Same old same old news

News websites are all the same. News on the web is generic. Regurgitated. These are some of the comments in Mark Cuban's post "Where newspapers kick the internet's behind".

It's a straw poll of one, but it's also quite refreshing to hear a hugely successful internet entrepreneur giving newspapers their respect. He argues that when you go online for news, you get the same AP feed generic news and if you are lucky, it has been reworded. I think he's right.


Newspapers continue to be the most reliable source of in-depth, well written, original and challenging news across a wide range of subjects. To differentiate a site with original content gives readers a deeper brand experience and a desire to return.

In theory, this is a compelling reason for news sites to invest. Unfortunately the current advertising model that supports most news sites doesn't differentiate between 'original' and 'regurgitated' news. That is to say, a thousand PI's to the generic story is as valuable to advertisers as the article supported by a team of journalists. Advertising buying online must evolved to include other measures of quality and depth - time spent, mouse-tracking...

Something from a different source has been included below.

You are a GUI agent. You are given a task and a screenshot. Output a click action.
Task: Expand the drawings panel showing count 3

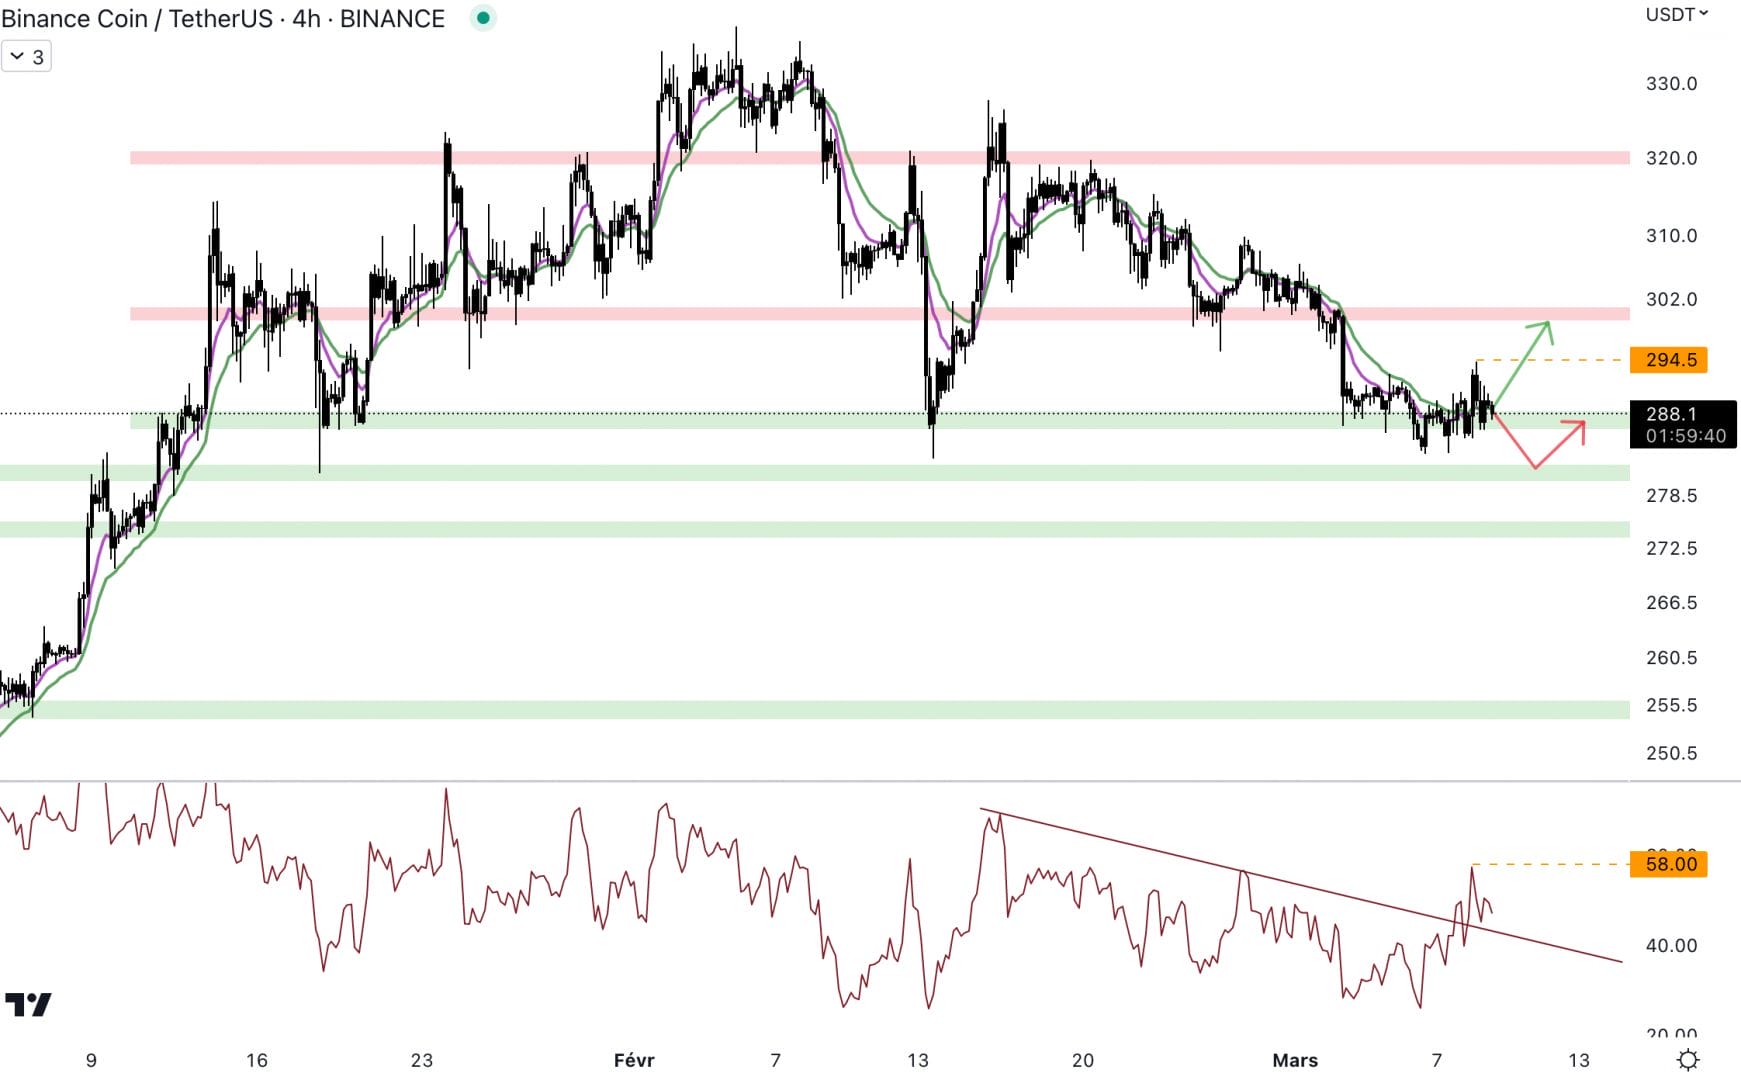pyautogui.click(x=25, y=56)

The Long-Tail also plays a significant role. The generic breaking news story inevitably gets all the traffic volume, the well-thought through 'expensive' piece that follows sits in the long-tail. The faster the article appears, the closer to the front of the tail (so the more traffic and $'s is generated) it will be.

The Guardian announced on Monday that articles would be published to the web first. They've taken the first mover advantage to differentiate themselves, bringing the story closer to the front of the tail along with the volume and revenue.

Will this make you more inclined to read the Guardian online? Probably...
If you're are a Guardian newspaper reader will you drop the paper? I suspect not.